Os paladinos da “empresa comunitária” advogam que uma empresa deve organizar-se nos moldes de uma “comunidade”, em que empresários e trabalhadores estejam unidos por simples contrato de sociedade, e não ajustados entre si pela relação de justiça comutativa que surge do contrato de regime de salariado entre o proprietário — dono do capital e senhor do risco — e os trabalhadores. Assim, capital e mão de obra contribuiriam, cada um a seu modo, para o bom funcionamento da empresa, recebendo proporcionalmente o que lhes cabe. Para escândalo dos liberais, nada há a censurar, de per si, nesse modelo — senão o triunfalismo dos ideólogos que o defendem como se fora o único legítimo. Para desespero dos estatistas, no entanto, a chamada “empresa comunitária”, nem de longe, é paradigma de eficácia econômica. O mesmo pode ser dito acerca do geral das empresas controladas pelo Estado, sempre mais tendentes à ineficiência, à insolvência e à corrupção, o que não quer dizer, todavia, que certas empresas, pela sua importância estratégica, não possam, e não devam, se encontrar em mãos da autoridade pública. Cabe ao juízo prudencial dos estadistas decidir pela sua eventual conveniência. O problema é que não temos mais estadistas. Mas o livro do Pe. Meinvielle já circula entre nós.

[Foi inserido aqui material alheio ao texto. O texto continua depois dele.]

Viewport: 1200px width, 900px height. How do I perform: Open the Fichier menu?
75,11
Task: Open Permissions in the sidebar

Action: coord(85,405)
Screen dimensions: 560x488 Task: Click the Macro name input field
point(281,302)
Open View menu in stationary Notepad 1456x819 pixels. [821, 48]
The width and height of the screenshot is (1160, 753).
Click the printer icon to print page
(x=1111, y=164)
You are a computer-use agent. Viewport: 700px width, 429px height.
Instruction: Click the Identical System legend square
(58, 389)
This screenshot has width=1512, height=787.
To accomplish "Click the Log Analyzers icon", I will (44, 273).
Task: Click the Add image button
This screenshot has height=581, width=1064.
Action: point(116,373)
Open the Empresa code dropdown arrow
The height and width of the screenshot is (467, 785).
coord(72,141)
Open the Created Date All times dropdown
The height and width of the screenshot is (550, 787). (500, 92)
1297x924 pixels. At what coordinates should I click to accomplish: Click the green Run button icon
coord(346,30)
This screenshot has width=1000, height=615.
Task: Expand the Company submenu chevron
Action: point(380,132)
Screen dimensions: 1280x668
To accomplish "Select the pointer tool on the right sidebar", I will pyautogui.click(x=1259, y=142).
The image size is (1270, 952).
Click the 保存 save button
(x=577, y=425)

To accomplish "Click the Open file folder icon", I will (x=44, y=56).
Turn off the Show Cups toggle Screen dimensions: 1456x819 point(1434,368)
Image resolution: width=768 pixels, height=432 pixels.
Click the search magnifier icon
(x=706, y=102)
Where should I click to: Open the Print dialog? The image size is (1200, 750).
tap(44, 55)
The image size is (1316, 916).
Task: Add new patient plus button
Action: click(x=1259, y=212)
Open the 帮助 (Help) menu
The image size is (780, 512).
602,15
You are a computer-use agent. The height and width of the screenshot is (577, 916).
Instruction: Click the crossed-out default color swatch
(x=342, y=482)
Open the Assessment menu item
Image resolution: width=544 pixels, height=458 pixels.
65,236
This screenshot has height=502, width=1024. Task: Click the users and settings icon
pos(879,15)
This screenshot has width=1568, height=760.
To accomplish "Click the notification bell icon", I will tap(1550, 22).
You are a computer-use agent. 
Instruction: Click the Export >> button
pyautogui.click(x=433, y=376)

Nem individualista nem coletivista, senão humana e realista — alheia, portanto, ao capricho das opiniões de gabinete ou de feira livre —, assim é a doutrina de tradicionalismo patriótico e hispânico do Pe. Julio Meinvielle. Que o movimento de restauração intelectual e espiritual por que passa o Brasil — ainda tão tímido em certos aspectos — possa se ancorar de vez nas grandes verdades temporais e espirituais.